[QUOTE=its_golden_ponyboy]
okay, i’m not that good at math, but i almost got what you said. can you explain the diff between chromatic and diatonic in like 16 words to a moron who is tuning a guitar, and just hoping it sounds ‘good’?
**thanks for your help ** in advance, by the way…
I don’t think I can do it in 16 words, but I’ll try to make it short.
Take a string. Say it plays a C. Then make it half the length. It will still be a C, only an octave higher. Then make it a third of the length. It will play a major 5th interval (G instead of C). Then make it a fourth of the length. Another C, higher still. Then make it a fifth of the length. You get a major third (E instead of C). Do this long enough, and you get all the notes in a diatonic scale. You will have to halve some of them to make them the same octave. This is all based on ratios (1, 1/2, 1/3, 1/4, etc.). You’ll eventually get to sharps and flats, too. In fact, you will get a flatted seventh (the basis of a 7th chord) before you get to a real B.
If you tune to this scale, it will sound perfect playing a song in this scale. However, it will sound a little bit off if you are, say, playing in D or Bb or anything but C, because those ratios don’t guarantee that the notes are equally spaced.

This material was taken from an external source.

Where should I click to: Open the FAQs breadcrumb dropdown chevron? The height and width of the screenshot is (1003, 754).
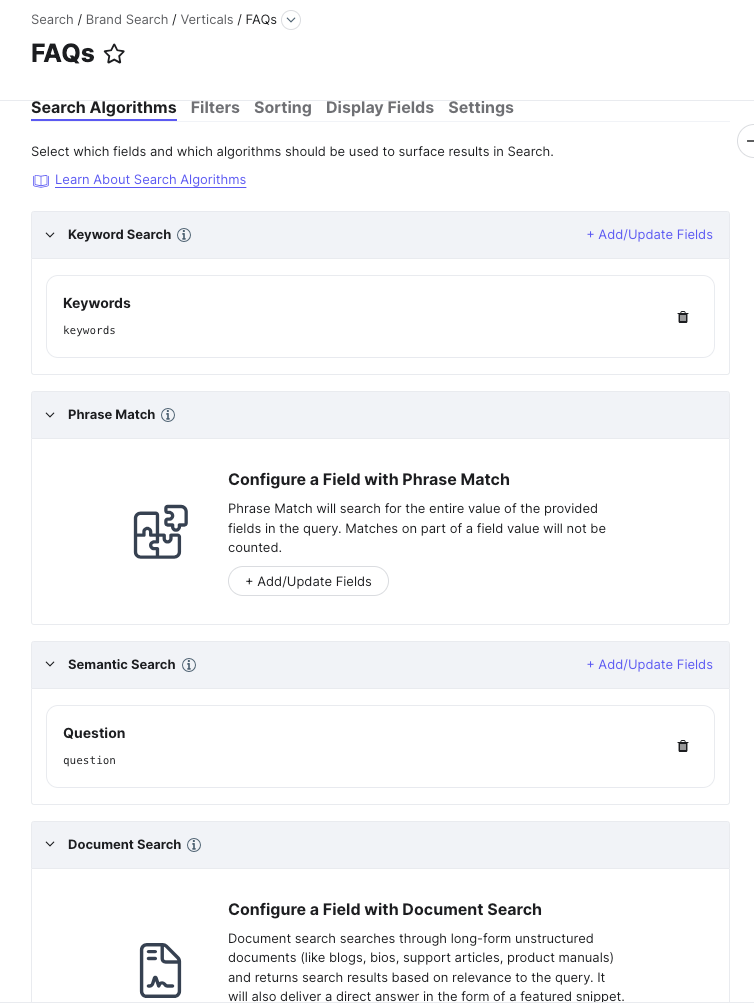coord(291,20)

The equally tempered, or chromatic scale, does guarantee that the notes are equally spaces. It is based on powers of 2. If C is, say, k vibrations per second, then D is k*2^(2/12) vibrations per second.
This is based on real numbers, not ratios. It’s not quite the same. The fact that you can tell the difference means that you have a really good ear. Most people don’t notice.

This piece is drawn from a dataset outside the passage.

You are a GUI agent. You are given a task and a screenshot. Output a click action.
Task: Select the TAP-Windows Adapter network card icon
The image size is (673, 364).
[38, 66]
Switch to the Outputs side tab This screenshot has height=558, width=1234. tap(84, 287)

If you’re a beginning guitarist, you’re probably making chords with a lot of open strings at base positions. More advanced guitarists move their fingers up and down the fretboard to play in any key. If the guitar is tuned so that it will sound the best for a song played in C in base position, it might not sound so hot for a song played in F up the fingerboard. Or at least it will sound different.

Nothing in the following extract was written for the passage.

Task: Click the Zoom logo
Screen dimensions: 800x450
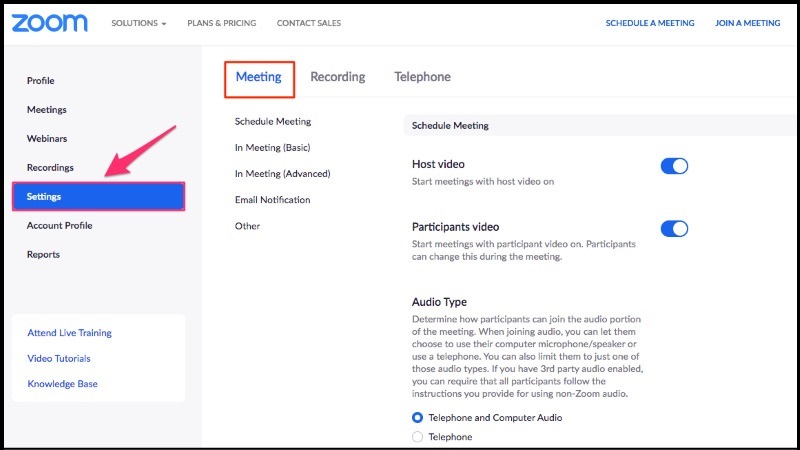Action: click(51, 22)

When you tune your guitar using harmonics, you’re tuning to a particular diatonic scale. Xylophones, pianos, and the like are usually tuned to a chromatic scale. The frets on your guitar are chromatic as well. So it’s going to sound different depending on how you tune it.
The trick with a guitar is to find a reasonable compromise, according to which playing in any key sounds about the same. Becasue you can’t retune for every song you play.
Of course, you should also adjust your bridge so that a note played on the 12th fret is exactly one octave above a note played open. Most electric guitars have this ability, usually by shortening or lengthening individual strings. Most acoustic guitars don’t, but the sound of an acoustic guitar is more approximate (some would say richer) than the sound of an electric guitar, so most people won’t notice. The wood and the chamber sort of fuzz it up a bit.
Pianos have three (or two for the low notes) strings per key, and these are tuned to slightly different frequencies, which tend to blur out the differences between the chromatic and diatonic scales. Woodwinds and brass come in different tunings, plus you can bend the note a bit with your breath. Guitar players, like vibraphone players, just have to learn to live with it, although highly skilled guitar players can bend their notes, too.